According to RiskIQ, the perpetrators have been targeting multiple people inside a given organization since November 2017 with weaponized documents that download a remote access Trojan (RAT) named Remcos. Remcos can log keystrokes, take screenshots, record audio and video from a webcam or microphone, install and uninstall programs, and manage files. Interestingly, it also has SOCKS5 proxy capabilities: An operator can turn the victims of the crime into proxies for its own network, hiding the real C2 server.
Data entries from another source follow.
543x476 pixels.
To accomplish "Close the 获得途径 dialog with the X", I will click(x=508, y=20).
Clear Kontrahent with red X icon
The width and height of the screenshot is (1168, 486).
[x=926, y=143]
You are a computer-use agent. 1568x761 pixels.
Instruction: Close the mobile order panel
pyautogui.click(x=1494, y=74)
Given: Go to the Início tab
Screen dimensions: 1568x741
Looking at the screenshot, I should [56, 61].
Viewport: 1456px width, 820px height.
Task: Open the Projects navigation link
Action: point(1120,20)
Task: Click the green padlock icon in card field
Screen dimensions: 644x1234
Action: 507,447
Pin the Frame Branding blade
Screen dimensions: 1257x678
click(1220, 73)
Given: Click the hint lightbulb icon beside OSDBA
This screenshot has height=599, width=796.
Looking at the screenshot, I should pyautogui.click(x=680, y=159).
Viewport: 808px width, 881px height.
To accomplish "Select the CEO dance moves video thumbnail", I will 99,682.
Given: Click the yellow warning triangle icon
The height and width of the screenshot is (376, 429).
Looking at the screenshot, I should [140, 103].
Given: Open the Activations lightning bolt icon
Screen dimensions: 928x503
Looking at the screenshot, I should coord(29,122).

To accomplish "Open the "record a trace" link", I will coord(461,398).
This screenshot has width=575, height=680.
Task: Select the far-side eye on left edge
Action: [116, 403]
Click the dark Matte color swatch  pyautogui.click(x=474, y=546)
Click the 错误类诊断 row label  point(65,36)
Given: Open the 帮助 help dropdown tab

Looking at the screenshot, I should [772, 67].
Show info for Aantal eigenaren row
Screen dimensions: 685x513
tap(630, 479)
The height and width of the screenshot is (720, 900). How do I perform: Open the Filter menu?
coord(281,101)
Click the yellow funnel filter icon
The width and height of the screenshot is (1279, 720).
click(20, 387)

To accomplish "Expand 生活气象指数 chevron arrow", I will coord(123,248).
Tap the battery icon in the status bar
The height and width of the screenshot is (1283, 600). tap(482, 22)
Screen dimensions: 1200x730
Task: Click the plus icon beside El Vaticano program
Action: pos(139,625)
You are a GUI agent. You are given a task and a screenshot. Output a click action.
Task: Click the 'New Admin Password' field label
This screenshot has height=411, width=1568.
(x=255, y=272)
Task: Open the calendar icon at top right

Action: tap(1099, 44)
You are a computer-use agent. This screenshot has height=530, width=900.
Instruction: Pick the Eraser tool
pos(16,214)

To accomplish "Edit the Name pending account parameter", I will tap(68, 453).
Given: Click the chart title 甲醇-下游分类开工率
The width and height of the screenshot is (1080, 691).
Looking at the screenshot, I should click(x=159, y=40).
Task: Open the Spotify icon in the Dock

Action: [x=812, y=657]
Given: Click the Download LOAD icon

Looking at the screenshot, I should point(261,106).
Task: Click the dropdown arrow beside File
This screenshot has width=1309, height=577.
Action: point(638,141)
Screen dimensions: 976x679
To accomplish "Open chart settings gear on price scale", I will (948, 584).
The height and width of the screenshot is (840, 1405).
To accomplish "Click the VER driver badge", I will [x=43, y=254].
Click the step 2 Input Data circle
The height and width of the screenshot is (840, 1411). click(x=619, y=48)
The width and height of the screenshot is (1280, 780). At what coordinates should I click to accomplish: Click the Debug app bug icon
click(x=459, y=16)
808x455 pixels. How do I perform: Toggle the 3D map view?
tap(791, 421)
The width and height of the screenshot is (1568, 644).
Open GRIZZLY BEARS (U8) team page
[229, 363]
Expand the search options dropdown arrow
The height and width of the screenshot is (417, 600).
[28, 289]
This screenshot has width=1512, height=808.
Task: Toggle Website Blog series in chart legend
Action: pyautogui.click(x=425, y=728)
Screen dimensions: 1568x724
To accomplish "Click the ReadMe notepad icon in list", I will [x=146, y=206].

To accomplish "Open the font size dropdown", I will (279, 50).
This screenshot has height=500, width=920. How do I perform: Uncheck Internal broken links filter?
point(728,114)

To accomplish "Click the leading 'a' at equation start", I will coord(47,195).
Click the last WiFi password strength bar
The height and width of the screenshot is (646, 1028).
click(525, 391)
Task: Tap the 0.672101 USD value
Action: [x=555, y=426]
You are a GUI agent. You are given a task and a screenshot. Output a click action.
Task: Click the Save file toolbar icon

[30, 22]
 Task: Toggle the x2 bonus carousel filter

“Regions of the world in geopolitical turmoil, like Turkey, are prime targets for cyber-espionage campaigns,” said RiskIQ researcher Yonathan Klijnsma in a blog. “The group used tactics that have become extremely useful for cyber-spies – spear-phishing emails that social engineer the victim to download an attached or embedded file and then enable macros.”
The email supposedly comes from the Turkish government entity responsible for taxes. The email states that there is a possible tax exemption in place for the receiver if they fill out the attached documents. Although the sender domain, gerlirler.gov.tr, is valid, the actual email Sender Policy Framework (SPF) verification failed in analysis.
“We would also like to point out that this campaign wasn’t run on its own — far before this campaign, the actors used these domains in other attacks,” Klijnsma said. “Pivoting through the related IP addresses can give some additional insights into the vast infrastructure of this attacker, which seems to be relying on using its victims as the SOCKS5 tunnels’ proxies.”